Saturday, February 27, 2010

Review of Simone's Solo Show at Hawley Arms

With 2009's Nothing Gold Can Stay The Duke and the King brought a soulfulness reminiscent of the folk troubadours of the 70's. Somewhere between Marvin Gaye, Neil Young, Cat Stevens and James Taylor is where their style lies. In other parts traditional campfire folk songs seem to inspire "The Morning I Get to Hell" such is the wisdom they spread on life and there after in this track alone:"They play me my life on a TV so I'd see it all/Everything I'd never tell/'Till I'm begging the anchorman for my one phonecall"

So on Monday night Simone Felice returned to Camden's Hawley Arms, having last made an appearance here in November. With a stool in the corner of the tiny top room of this famous venue, a couple of wine bottles holding trickling candles, man and guitar stepped out, engaged in mild banter before launching into a beautiful cover of Pink Floyd's "Brain Damage".

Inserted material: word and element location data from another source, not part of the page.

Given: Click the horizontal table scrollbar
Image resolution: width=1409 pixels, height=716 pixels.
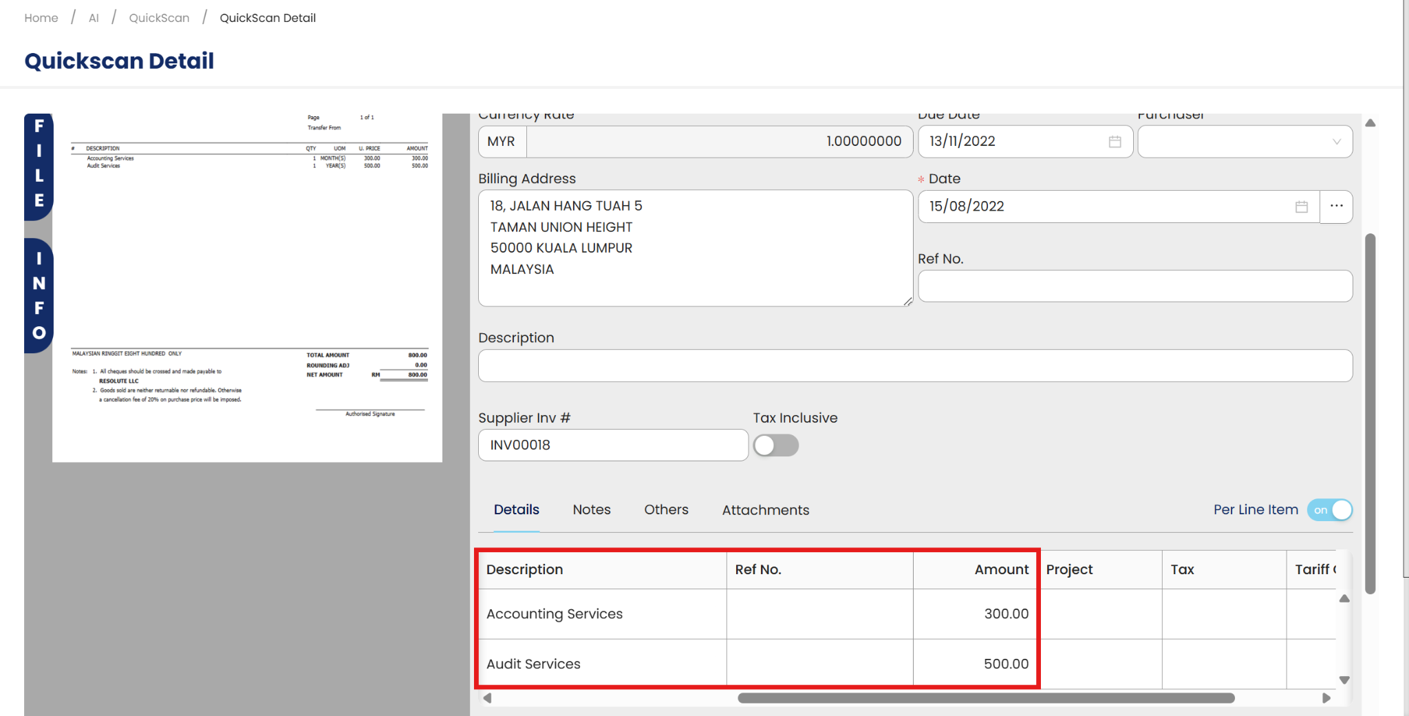Looking at the screenshot, I should pyautogui.click(x=985, y=698).
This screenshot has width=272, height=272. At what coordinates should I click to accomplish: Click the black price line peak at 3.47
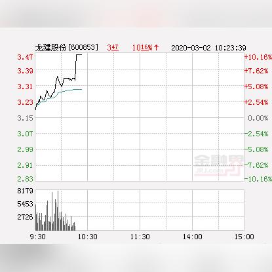(x=79, y=54)
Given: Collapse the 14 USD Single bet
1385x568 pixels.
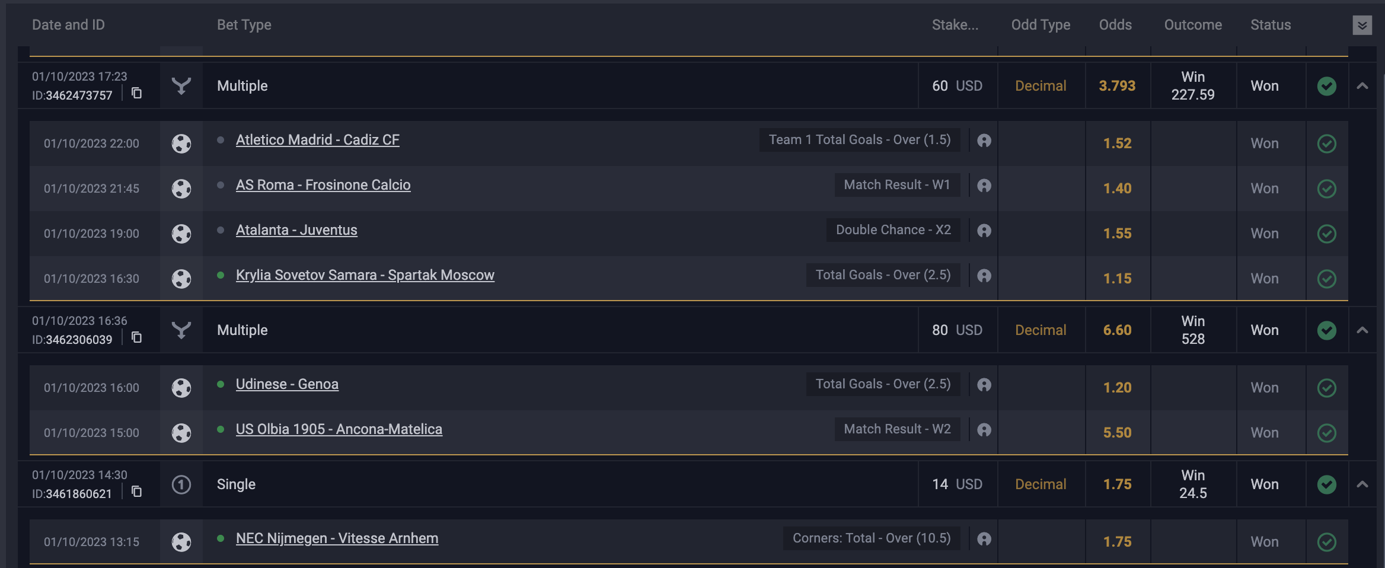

Interaction with the crowd was all in good humour; some American guys begging for a rendition of the prison work song "Take This Hammer" sparked a raucous improv and we all joined in on request of the artist on "The Morning I Get to Hell". You felt as if you were in the front room of a great friend, which in fact Simone was as he thanked his friend, the Hawley Arms manager, for allowing the night to happen.

Over the evening we were presented with Felice Brothers favourites "Don't Wake the Scarecrow", "Your Belly in My Arms" and "Ruby Mae", which when stripped to their very bones reveal the true genius of songwriting and storytelling at hand. It is this blend of the often macabre folk story offset with Felice's flawless vocals which creates an atmosphere of such unbearable poignancy. In his ability to transform something tragic into, for a fleeting second, a thing of beauty, we are consistently left astounded; and in debuting "New York Times", in which he shrouds the massacre of a ballet class in floral metaphors: "turn[ing] the white muslin into bright red bloom", we are left in awe at his understanding of beauty and tragedy and how closely he can paint the two.

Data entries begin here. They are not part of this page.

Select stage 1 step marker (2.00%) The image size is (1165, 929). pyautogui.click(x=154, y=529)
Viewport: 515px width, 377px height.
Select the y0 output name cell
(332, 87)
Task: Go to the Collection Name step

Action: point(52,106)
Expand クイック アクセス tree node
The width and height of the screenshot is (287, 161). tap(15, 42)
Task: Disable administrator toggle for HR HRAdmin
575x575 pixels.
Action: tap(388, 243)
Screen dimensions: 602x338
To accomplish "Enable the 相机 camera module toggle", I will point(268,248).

There is little this artist cannot turn his hand at: a published poet in his twenties, and now working on his third novella, of which he showcased a little, he deals in topical issues in a traditional way. Reading a war poem entitled "Today in the Desert" taken from Poems of the Desert by the Men of the 8th Army (1944) he followed this with The Duke and the King's "One More American Song", a similar kind of war poem for our times in Iraq and Afghanistan. The protagonist of the song, "John of bottle tops", is also the outline for the central figure in Felice's new novel surrounding the life of a blinded ex-troop upon his return from Iraq.

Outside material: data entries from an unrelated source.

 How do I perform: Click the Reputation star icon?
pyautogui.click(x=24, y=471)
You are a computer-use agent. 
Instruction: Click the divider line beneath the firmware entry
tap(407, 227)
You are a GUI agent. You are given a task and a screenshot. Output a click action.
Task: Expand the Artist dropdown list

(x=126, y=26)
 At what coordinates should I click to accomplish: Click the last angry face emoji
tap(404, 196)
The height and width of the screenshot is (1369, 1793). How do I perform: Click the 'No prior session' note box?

The show closed with Neil Young's "Long May You Run", which Simone seemed humourously saddened to learn was actually an ode to an automobile. In sandwiching his own material between Pink Floyd, a rendition of Townes van Zandt's "To Live is to Fly", and Young, Simone Felice shows he is as much of a songwriter as the old masters. His own works fit in here as effortlessly as if he had played a full set of covers, their timeless quality and traditional sound resonating in the candlelit room, his stories of the forgotten ghosts of New York State echoing through to modern times.